▶ [THE TASK]: Only the lines of the data below from the one with "This screenshot has width=491, height=312." through the one with "has height=385, width=653." are wanted. Repeat them exactly.

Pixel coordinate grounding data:
++++
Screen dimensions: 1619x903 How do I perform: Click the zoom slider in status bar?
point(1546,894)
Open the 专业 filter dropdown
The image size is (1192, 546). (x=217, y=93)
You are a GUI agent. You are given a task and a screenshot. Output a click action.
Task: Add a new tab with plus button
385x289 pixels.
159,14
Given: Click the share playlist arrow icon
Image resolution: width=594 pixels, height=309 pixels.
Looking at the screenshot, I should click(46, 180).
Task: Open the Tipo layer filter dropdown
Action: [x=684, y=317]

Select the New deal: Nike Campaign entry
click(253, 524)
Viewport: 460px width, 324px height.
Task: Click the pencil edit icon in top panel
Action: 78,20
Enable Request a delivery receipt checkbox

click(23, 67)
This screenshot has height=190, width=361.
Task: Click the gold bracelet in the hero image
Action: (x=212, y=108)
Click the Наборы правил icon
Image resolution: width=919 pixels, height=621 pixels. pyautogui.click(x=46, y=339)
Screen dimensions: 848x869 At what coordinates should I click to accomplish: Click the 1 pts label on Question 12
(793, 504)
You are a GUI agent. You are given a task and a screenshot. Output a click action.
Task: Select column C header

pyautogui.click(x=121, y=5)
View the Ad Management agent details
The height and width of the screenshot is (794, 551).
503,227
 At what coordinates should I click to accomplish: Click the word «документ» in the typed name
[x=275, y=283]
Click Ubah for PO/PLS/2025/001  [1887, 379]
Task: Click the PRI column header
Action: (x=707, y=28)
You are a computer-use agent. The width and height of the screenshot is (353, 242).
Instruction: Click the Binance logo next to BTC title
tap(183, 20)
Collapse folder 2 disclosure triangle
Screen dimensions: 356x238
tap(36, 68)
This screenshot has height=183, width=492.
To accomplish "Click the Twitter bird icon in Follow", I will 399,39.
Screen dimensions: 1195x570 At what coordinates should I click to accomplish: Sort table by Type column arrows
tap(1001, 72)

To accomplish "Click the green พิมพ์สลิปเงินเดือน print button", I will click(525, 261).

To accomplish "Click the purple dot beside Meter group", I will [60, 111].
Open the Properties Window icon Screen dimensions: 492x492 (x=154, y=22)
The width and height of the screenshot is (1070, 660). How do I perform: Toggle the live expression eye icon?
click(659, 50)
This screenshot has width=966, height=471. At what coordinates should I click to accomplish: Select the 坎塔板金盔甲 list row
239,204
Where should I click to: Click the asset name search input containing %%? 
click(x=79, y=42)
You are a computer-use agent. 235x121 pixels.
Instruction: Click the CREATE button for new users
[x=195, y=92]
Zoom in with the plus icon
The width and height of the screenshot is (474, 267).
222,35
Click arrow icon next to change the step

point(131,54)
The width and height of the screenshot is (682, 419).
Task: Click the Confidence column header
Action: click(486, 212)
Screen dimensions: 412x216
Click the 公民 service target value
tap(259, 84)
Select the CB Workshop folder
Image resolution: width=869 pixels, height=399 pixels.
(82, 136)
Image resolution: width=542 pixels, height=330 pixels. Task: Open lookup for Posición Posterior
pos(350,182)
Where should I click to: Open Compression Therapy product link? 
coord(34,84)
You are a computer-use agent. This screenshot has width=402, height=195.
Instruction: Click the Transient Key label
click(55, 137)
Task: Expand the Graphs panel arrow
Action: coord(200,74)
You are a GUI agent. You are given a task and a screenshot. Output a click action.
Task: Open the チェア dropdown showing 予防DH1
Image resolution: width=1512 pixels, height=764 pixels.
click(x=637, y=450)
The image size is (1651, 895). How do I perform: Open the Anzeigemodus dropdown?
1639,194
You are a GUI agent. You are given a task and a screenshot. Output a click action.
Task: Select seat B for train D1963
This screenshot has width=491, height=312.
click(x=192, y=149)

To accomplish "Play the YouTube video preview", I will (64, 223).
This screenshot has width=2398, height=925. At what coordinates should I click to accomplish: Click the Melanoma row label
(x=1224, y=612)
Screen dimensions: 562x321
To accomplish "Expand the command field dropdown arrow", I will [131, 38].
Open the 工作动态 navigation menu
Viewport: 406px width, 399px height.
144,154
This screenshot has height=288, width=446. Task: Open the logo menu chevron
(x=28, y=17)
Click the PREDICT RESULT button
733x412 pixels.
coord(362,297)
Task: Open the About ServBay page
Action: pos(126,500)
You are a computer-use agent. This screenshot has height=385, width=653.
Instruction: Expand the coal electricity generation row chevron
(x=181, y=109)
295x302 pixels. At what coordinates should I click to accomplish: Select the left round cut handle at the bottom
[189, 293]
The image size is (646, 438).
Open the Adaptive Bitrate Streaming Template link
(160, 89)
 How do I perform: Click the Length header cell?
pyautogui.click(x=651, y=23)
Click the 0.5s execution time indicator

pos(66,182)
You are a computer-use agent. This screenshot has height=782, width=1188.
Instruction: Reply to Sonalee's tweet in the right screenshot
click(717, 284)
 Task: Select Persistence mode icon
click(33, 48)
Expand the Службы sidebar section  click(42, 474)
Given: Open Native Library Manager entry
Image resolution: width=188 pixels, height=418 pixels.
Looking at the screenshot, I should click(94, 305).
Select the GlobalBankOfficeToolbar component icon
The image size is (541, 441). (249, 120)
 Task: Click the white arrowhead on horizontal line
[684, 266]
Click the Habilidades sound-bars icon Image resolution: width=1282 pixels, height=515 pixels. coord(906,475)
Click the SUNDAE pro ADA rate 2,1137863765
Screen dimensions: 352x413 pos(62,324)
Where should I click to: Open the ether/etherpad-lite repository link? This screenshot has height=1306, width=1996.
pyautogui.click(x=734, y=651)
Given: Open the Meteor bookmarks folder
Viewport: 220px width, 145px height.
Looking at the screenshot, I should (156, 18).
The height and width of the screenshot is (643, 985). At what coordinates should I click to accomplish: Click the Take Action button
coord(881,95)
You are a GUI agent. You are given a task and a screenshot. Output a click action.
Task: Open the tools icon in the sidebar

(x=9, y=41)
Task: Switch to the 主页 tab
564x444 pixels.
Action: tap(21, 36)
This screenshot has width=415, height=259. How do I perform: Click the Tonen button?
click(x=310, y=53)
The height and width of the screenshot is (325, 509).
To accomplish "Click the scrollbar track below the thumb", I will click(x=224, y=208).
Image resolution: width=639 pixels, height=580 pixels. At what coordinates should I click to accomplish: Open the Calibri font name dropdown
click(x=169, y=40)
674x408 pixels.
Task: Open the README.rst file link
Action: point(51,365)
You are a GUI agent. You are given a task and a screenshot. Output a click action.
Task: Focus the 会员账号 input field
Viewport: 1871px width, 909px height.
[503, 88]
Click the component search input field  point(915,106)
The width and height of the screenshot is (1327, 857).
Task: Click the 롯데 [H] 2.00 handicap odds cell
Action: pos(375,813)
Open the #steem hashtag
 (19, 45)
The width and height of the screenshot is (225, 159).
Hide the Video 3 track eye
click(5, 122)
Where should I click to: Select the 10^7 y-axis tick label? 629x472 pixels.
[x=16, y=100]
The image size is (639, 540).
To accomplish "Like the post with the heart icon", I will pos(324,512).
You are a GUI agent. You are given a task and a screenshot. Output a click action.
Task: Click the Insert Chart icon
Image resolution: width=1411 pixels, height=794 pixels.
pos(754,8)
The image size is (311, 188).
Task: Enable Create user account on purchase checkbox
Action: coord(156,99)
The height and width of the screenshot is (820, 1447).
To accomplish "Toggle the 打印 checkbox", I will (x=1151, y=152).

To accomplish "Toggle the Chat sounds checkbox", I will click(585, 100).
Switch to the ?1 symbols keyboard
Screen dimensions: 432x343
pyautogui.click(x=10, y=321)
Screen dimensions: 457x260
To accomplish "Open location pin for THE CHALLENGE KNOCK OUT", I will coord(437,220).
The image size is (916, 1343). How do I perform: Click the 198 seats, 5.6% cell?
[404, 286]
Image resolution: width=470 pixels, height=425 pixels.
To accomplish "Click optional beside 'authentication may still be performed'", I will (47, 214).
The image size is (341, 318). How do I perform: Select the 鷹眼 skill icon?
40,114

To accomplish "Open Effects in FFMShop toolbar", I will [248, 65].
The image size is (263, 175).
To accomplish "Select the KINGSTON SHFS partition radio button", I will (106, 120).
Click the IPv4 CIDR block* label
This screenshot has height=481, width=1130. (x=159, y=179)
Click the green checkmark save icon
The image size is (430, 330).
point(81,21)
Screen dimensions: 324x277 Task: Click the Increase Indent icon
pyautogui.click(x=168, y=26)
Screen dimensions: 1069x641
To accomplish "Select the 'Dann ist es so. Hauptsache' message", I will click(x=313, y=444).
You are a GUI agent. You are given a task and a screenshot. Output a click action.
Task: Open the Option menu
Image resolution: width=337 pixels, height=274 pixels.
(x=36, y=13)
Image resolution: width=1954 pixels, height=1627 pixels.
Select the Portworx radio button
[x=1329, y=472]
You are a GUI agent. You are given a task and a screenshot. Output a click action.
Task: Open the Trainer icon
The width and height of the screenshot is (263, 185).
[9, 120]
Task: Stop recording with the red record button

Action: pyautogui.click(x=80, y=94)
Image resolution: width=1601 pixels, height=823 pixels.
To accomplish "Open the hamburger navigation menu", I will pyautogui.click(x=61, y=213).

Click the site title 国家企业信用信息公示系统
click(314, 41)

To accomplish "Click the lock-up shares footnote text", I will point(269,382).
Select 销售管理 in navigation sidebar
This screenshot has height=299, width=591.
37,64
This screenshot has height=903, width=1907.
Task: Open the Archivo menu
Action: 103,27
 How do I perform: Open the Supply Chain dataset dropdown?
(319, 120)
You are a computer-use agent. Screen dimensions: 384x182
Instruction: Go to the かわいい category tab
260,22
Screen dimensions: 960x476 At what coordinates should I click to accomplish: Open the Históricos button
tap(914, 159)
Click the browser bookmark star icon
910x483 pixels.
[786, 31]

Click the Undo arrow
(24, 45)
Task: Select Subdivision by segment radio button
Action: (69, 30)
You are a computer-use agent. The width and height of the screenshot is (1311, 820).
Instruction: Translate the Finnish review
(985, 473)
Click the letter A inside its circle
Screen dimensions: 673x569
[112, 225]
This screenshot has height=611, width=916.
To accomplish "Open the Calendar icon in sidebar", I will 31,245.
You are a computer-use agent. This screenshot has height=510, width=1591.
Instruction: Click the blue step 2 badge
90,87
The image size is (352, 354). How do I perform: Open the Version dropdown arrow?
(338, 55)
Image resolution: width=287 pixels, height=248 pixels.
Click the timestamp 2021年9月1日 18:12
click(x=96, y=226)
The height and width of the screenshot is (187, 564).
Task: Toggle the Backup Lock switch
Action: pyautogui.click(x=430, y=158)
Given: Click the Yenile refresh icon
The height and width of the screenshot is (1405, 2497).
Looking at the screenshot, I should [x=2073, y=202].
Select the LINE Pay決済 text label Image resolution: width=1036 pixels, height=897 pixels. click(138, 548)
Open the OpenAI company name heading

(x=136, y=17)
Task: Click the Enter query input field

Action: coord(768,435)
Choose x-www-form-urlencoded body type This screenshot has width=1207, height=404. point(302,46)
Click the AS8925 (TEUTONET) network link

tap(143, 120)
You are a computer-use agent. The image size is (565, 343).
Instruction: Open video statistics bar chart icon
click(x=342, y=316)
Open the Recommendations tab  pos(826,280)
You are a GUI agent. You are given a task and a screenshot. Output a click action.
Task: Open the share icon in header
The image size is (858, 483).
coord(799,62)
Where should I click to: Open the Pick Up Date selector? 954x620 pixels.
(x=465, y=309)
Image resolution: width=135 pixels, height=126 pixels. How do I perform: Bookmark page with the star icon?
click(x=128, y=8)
++++
▶ [RESPONSE BELOW]:
This screenshot has width=491, height=312.
click(x=192, y=149)

To accomplish "Play the YouTube video preview", I will (64, 223).
This screenshot has width=2398, height=925. At what coordinates should I click to accomplish: Click the Melanoma row label
(x=1224, y=612)
Screen dimensions: 562x321
To accomplish "Expand the command field dropdown arrow", I will [131, 38].
Open the 工作动态 navigation menu
Viewport: 406px width, 399px height.
144,154
This screenshot has height=288, width=446. Task: Open the logo menu chevron
(x=28, y=17)
Click the PREDICT RESULT button
733x412 pixels.
coord(362,297)
Task: Open the About ServBay page
Action: pos(126,500)
You are a computer-use agent. This screenshot has height=385, width=653.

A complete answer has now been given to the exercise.